See https://docs.vllm.ai/en/latest/index.html for more information on vLLM.

## Usage

This package provides 3 main methods of serving models with vLLM:

- Offline mode
- vLLM-Native API mode
- OpenAI-Compatible API mode

These are generally equivalent, but offer slightly different options for each mode:

| **Mode**   | **Communication** | **Multiple Parallel Models?** | **Prompt Template/Parsing** | **Best For**                                                  |
|------------|-------------------|-------------------------------|-----------------------------|---------------------------------------------------------------|
| Offline    | Local             | No                            | kani                        | Low-level control over the model                              |
| vLLM API   | HTTP              | Yes                           | kani                        | Running multiple different models in parallel                 |
| OpenAI API | HTTP              | Yes                           | vLLM                        | Fast iteration and testing multiple models; multimodal models |

### Offline Mode

```python
from kani import Kani, chat_in_terminal
from kani.ext.vllm import VLLMEngine

engine = VLLMEngine(model_id="meta-llama/Meta-Llama-3-8B-Instruct")
ai = Kani(engine)
chat_in_terminal(ai)
```

### vLLM-Native API Mode

> [!NOTE]
> Using offline mode is preferred unless you need to load multiple models in parallel.

> [!NOTE]
> The vLLM server will be started on a random free port. It will not be exposed to the wider internet (i.e, it binds to
> localhost).

When loading a model in API mode, the model's context length can not be read from the configuration, so you must pass
the `max_context_size`.

```python
from kani import Kani, chat_in_terminal
from kani.ext.vllm import VLLMServerEngine

engine = VLLMServerEngine(model_id="meta-llama/Meta-Llama-3-8B-Instruct", max_context_size=128000)
ai = Kani(engine)
chat_in_terminal(ai)
```

### OpenAI-Compatible API Mode

> [!NOTE]
> The vLLM server will be started on a random free port. It will not be exposed to the wider internet (i.e, it binds to
> localhost).

When loading a model in API mode, the model's context length can not be read from the configuration, so you must pass
the `max_context_size`.

```python
from kani import Kani, chat_in_terminal
from kani.ext.vllm import VLLMOpenAIEngine

engine = VLLMOpenAIEngine(model_id="meta-llama/Meta-Llama-3-8B-Instruct", max_context_size=128000)
ai = Kani(engine)
chat_in_terminal(ai)
```

### Using Multiple GPUs

For multi-GPU support (probably needed), add `model_load_kwargs={"tensor_parallel_size": 4}`. Replace "4" with the
number of GPUs you have available.

> [!NOTE]
> If you are loading in an API mode, use `vllm_args={"tensor_parallel_size": 4}` instead.

## Examples

### Offline Mode

```python
from kani.ext.vllm import VLLMEngine
from vllm import SamplingParams

model = VLLMEngine(
    model_id="mistralai/Mistral-Small-Instruct-2409",
    model_load_kwargs={"tensor_parallel_size": 2, "tokenizer_mode": "auto"},
    sampling_params=SamplingParams(temperature=0, max_tokens=2048),
)
```

### vLLM-Native API Mode

```python
from kani.ext.vllm import VLLMServerEngine

model = VLLMServerEngine(
    model_id="mistralai/Mistral-Small-Instruct-2409",
    max_context_size=32000,
    vllm_args={"tensor_parallel_size": 2, "tokenizer_mode": "auto"},
    # note that these should not be wrapped in SamplingParams!
    temperature=0,
    max_tokens=2048,
)
```

See https://docs.vllm.ai/en/stable/serving/openai_compatible_server.html#completions-api_1 for a list of valid decoding
parameters that can be specified in the engine constructor.

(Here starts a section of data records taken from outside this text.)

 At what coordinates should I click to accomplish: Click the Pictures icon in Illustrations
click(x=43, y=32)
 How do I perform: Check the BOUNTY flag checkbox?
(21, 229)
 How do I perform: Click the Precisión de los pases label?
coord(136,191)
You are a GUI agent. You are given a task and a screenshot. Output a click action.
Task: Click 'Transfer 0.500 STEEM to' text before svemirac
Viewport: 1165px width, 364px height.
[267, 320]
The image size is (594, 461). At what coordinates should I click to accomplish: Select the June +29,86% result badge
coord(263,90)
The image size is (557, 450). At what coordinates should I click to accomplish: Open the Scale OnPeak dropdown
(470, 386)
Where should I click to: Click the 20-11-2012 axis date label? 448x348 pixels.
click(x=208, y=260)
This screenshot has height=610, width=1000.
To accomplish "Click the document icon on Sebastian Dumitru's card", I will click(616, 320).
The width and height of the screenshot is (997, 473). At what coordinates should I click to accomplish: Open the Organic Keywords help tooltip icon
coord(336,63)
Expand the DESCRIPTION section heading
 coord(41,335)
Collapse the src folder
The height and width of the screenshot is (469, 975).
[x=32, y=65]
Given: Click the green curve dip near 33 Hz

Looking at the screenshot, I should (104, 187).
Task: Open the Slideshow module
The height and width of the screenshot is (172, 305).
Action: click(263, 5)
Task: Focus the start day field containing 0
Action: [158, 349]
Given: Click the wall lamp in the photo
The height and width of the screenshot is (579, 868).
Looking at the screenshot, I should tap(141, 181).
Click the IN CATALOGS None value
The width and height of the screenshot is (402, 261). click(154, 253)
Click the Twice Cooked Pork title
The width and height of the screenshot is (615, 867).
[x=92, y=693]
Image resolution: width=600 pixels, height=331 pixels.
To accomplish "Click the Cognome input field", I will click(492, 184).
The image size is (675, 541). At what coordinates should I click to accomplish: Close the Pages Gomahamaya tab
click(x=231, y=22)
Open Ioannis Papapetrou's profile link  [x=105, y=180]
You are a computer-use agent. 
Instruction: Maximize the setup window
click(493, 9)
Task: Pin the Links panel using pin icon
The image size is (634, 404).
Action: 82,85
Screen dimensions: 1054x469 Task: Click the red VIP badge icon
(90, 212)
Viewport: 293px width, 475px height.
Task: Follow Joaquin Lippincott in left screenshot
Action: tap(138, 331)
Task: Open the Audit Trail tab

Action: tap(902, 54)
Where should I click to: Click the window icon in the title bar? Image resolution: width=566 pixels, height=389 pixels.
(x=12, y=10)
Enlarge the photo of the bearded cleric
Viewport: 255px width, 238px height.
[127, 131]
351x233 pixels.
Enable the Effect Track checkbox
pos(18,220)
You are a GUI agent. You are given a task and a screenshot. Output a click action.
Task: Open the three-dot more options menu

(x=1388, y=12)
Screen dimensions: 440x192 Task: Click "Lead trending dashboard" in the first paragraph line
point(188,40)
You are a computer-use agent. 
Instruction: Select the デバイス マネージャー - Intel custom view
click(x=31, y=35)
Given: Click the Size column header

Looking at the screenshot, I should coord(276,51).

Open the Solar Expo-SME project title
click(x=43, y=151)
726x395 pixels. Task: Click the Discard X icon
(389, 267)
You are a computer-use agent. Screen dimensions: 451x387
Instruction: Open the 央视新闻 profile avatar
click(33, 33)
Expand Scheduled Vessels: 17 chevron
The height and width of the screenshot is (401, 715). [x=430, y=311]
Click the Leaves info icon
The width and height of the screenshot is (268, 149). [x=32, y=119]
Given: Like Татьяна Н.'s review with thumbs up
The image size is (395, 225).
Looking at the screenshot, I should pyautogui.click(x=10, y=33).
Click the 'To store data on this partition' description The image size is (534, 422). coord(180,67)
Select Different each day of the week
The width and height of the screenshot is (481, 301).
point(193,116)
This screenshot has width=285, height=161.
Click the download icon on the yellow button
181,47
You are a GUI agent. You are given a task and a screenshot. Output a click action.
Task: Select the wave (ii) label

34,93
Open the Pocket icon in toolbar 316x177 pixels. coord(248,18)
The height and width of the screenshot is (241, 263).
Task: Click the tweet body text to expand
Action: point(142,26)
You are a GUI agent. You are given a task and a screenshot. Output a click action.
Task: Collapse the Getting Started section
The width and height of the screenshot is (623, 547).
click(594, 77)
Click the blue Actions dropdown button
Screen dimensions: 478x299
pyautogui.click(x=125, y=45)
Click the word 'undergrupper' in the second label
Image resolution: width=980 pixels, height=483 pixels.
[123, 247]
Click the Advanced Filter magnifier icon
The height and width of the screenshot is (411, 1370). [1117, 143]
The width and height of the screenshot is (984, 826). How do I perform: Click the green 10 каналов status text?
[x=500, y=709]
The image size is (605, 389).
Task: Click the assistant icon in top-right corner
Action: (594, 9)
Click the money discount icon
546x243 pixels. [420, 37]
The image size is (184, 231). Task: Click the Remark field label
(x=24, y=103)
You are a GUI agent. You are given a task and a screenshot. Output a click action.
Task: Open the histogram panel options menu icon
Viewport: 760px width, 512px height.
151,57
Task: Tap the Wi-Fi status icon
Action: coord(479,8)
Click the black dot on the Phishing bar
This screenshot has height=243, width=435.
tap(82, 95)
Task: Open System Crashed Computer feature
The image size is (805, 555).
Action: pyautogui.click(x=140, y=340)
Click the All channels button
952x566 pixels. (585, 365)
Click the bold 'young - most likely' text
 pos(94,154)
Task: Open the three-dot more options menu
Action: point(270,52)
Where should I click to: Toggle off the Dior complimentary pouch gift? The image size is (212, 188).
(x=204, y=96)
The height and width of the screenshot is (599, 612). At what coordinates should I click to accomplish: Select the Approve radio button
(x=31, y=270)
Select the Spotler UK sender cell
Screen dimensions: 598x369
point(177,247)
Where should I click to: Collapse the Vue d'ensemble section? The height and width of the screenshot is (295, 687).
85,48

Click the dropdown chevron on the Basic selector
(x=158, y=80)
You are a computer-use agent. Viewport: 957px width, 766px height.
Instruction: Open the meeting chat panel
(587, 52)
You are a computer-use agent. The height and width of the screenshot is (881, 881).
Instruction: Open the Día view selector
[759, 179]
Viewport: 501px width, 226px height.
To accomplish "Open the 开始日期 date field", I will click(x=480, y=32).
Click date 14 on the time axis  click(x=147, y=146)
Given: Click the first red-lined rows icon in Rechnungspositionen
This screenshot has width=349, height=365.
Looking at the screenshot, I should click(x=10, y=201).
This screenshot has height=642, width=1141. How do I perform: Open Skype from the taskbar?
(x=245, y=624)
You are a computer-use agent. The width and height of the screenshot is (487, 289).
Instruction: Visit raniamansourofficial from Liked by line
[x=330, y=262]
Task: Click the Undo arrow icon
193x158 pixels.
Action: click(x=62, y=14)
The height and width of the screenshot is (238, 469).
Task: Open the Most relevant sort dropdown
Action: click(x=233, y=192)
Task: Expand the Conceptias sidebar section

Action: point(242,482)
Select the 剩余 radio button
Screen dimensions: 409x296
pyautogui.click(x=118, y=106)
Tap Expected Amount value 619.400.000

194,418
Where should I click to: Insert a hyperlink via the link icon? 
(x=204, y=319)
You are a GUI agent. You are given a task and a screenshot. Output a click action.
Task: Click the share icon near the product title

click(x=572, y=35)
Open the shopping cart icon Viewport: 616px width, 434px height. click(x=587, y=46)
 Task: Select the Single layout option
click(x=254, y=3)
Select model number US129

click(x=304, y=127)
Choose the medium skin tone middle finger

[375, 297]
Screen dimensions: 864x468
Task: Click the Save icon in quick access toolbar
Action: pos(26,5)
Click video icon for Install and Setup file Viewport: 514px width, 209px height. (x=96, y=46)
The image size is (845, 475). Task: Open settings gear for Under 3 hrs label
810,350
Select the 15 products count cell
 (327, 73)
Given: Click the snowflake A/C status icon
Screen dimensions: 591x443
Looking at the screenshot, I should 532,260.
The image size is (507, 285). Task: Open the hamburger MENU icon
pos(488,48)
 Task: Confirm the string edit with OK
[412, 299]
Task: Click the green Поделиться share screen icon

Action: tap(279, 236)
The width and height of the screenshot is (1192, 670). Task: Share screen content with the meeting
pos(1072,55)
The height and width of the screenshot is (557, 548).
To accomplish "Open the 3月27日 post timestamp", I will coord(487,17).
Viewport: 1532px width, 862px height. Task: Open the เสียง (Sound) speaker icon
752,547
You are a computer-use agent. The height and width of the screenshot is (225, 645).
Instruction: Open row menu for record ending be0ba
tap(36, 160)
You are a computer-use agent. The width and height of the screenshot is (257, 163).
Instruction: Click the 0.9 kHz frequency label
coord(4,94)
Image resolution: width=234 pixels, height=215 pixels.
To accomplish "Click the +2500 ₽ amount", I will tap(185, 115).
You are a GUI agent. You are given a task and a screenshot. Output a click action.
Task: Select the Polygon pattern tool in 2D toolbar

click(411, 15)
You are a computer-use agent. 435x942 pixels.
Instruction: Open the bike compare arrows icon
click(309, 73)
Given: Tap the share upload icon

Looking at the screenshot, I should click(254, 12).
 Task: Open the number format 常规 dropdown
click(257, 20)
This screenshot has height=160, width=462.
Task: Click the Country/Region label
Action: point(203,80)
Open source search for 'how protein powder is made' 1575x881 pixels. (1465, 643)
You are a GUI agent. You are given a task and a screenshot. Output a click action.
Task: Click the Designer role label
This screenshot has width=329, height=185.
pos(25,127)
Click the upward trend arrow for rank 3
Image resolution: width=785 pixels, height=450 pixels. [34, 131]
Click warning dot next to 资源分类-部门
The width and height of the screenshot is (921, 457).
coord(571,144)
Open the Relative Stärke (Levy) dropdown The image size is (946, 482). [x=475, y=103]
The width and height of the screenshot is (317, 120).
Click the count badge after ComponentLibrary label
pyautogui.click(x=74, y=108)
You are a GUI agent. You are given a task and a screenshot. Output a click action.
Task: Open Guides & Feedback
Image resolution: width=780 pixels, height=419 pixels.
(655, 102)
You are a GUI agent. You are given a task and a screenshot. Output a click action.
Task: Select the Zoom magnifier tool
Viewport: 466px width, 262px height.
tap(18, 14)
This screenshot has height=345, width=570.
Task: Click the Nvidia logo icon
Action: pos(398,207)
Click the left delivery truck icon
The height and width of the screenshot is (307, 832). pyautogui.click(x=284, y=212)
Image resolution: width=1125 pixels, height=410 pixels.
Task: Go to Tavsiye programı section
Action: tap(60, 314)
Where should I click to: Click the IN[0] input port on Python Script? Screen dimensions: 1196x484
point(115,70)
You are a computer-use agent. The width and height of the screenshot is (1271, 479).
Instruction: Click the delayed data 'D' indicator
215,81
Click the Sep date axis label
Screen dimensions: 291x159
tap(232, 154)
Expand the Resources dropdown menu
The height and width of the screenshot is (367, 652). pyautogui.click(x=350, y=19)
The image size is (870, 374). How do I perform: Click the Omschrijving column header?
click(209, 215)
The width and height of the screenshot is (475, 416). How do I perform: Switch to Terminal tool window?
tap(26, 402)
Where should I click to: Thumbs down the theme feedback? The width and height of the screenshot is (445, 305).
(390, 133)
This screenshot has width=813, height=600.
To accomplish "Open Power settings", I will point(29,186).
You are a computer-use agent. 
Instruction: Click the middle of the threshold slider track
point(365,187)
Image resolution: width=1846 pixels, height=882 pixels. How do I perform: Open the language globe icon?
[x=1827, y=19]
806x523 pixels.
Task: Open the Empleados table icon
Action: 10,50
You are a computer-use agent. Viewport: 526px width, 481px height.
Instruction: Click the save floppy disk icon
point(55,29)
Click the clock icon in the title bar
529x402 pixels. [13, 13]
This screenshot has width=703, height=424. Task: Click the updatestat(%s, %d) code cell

### OpenAI-Compatible API Mode

```python
from kani.ext.vllm import VLLMOpenAIEngine

model = VLLMOpenAIEngine(
    model_id="Qwen/Qwen3-Omni-30B-A3B-Instruct",
    max_context_size=32768,
    vllm_args={"tensor_parallel_size": 2, "allowed_local_media_path": "/"},
    # note that these should not be wrapped in SamplingParams!
    temperature=0,
    max_tokens=2048,
)
```

See https://docs.vllm.ai/en/stable/serving/openai_compatible_server.html#chat-api_1 for a list of valid decoding
parameters that can be specified in the engine constructor.